Watch for pharma/carmaker collaboration pitfalls

It's now officially bad form to use the "perfect storm" cliché, but Roche ($RHHBY) CEO Severin Schwan couldn't resist while describing the state of the pharmaceutical industry. It's becoming polarized, he said, "with only companies that are truly innovative or extremely efficient makers of generic medicines being able to survive," according to a Reuters report.

The report concerns drugmakers turning to automakers for efficiency ideas, a practice going back to at least 2009. As carmakers had to dismantle their vertically integrated operations and embrace outsourcing in response to troubled times, so too is pharma's likely future. GlaxoSmithKline ($GSK) and AstraZeneca ($AZN) are among those giving it a try.

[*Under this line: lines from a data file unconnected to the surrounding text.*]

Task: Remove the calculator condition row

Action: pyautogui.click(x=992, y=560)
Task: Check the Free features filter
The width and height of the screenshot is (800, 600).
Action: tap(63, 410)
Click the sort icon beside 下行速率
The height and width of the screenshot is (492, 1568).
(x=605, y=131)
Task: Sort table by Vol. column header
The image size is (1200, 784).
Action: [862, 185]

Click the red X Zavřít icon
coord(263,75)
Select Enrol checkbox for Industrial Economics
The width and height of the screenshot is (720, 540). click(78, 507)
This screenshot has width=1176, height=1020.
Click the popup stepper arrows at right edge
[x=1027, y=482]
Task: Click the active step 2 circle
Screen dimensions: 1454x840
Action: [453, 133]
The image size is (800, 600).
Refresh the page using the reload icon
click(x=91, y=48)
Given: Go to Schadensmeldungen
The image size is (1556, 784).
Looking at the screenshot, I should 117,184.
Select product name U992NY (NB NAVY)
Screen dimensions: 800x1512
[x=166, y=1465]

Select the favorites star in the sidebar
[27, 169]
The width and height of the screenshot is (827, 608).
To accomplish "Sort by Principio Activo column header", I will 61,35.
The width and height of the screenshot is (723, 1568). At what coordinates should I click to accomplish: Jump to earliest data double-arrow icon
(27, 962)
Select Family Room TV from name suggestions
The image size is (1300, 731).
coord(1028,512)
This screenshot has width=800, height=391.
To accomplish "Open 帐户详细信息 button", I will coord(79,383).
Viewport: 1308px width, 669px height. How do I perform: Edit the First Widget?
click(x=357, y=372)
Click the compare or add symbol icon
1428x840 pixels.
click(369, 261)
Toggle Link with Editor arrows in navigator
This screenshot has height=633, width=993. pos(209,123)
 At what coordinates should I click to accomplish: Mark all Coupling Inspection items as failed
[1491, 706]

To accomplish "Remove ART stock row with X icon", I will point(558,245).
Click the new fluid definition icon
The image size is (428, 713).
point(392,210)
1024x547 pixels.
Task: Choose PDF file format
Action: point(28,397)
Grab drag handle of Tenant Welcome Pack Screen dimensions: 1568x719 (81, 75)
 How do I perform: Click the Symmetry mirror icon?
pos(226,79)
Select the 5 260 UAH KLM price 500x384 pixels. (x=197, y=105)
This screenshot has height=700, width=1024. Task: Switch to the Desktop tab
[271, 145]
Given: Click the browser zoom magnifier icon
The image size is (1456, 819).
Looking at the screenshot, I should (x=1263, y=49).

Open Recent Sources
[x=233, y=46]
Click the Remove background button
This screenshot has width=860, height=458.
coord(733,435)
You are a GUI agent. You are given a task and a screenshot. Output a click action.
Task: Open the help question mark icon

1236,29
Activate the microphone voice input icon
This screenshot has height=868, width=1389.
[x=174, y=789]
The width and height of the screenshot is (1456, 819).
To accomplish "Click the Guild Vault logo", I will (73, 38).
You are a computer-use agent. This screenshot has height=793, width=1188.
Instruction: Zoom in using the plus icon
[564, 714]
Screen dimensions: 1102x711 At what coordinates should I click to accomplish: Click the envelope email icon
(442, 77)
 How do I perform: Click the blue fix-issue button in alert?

Following the auto industry model will likely be helpful as drugmakers reduce production costs, says Reto Hess of Credit Suisse, in the report. "The amount of high tech that is offered at affordable prices in today's cars is remarkable," he said in the story.

Drugmakers need to be selective in choosing the auto industry models they adopt, according to the report. Take inventory reduction, for example. Just-in-time supply tenets are most likely a poor fit in an industry already suffering hundreds of drug shortages. Pharma, of all industries, needs to avoid supply disruptions given the critical nature of the products it makes.